If the country were uniformly “anti-zionist”, as is claimed, I would expect this to be different. Indeed, I have been repeatedly warned by concerned friends over the last three years that my public skepticism of the Palestinian cause might cause me “trouble” on nights out. Yet that has never happened, despite my being one of, certainly, the fifty most prominent “Zionists” in the country and somebody recognised often enough to have an interaction with a reader almost every time I leave the house.
The most I get is online abuse about it, a great percentage of which references Jewishness – like accusing me of taking “shekels” or being a “goy” or speculating about whether I was circumcised. In other words the tone is that if one is non-Jewish, and yet a Zionist, one must be doing the bidding of Jews. Yet these people still insist themselves not to be antisemitic.
This is, for the record, entirely untrue of Jewish people who hold the exact same views as I do: Their (perceived and often much less public) Zionism is regularly met with hostility linked to symbols of their faith. The Star of David, for example, is a religious symbol which I do not wear in public since I am not a Jew, yet one Jewish person I know who does wear it was told to “take that disgusting swastika off you” by an Irish woman in a Supermarket. Yesterday’s report details a legion of other such incidents.
Many Irish people firmly believe, of course, that the accusations of widespread anti-semitism in Ireland are unfair and exaggerated and are used as a political tool to suppress criticism of Israel. I think it only fair to note that if this is a tactic to suppress criticism of Israel, then fewer tactics in history have been such monumental failures, given that the Irish Oireachtas spent more time on Gaza last year than the parliaments of France, Germany, and Italy combined.

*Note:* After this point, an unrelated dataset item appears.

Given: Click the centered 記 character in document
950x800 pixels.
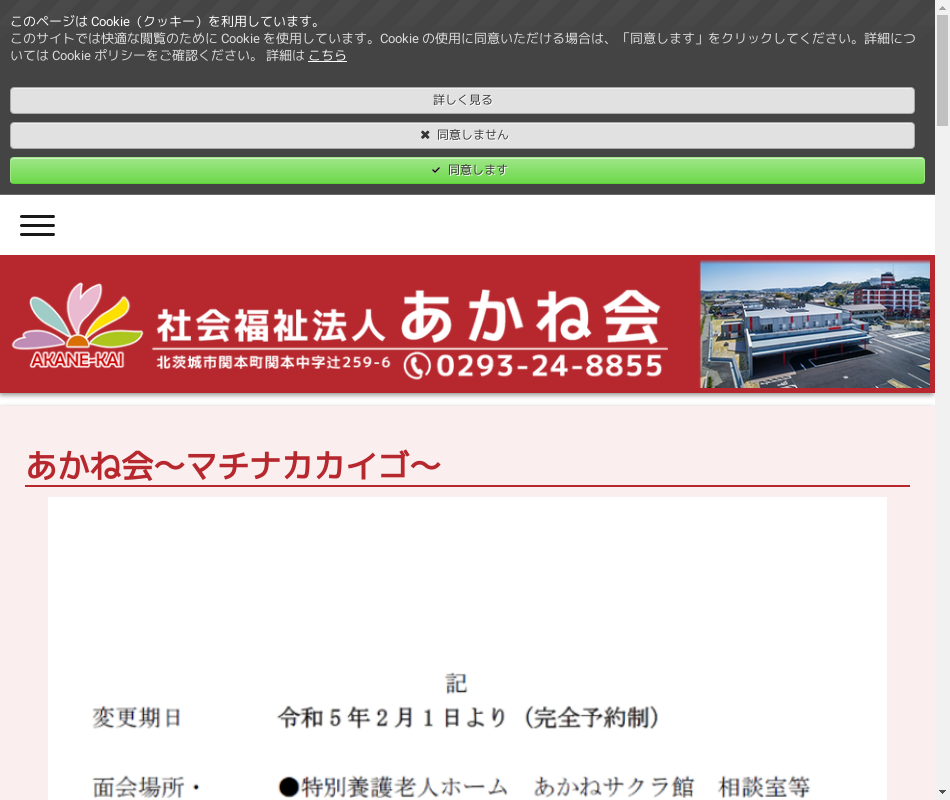Looking at the screenshot, I should pyautogui.click(x=456, y=684).
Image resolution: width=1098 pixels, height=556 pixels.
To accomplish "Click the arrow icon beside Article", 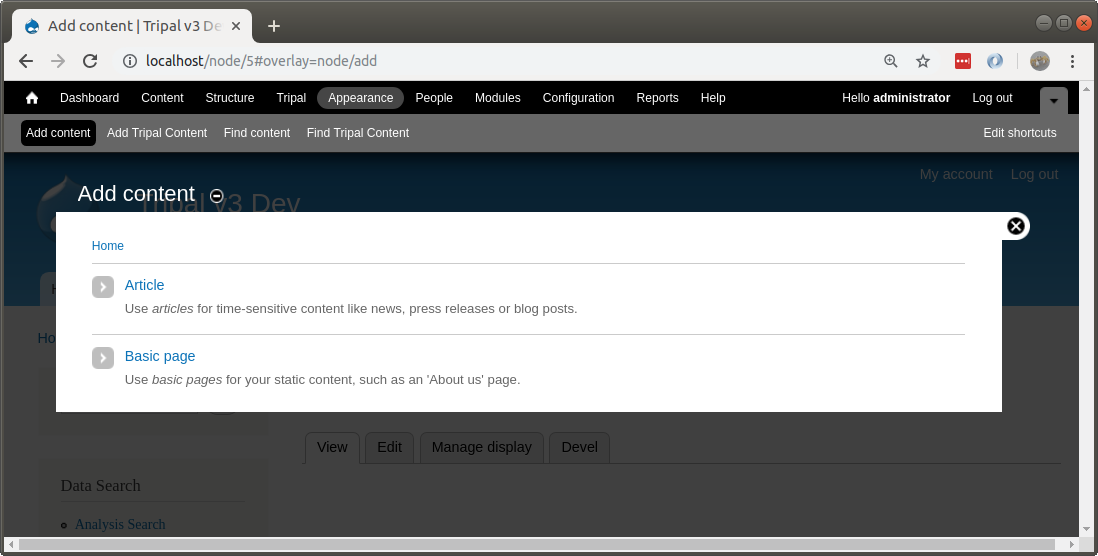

Nevertheless, as Editor I am obliged to give space to such voices, and will do so in balance to this piece should one of my colleagues who feel that way care to write one.
But a weakness of that position is that it also poses the question as to a “why?” – why would the world bother smearing Ireland as antisemitic given that, clearly, Israel and the United States have bigger fish to fry? People may believe, and are welcome to continue believing, that the entire narrative is some kind of Zionist conspiracy to hurt Ireland.
But then, consider that position: “We’re not antisemitic, it’s just that there’s a concerted campaign by the global Zionists to smear us”.
It is not, perhaps, as persuasive as its advocates might hope to believe.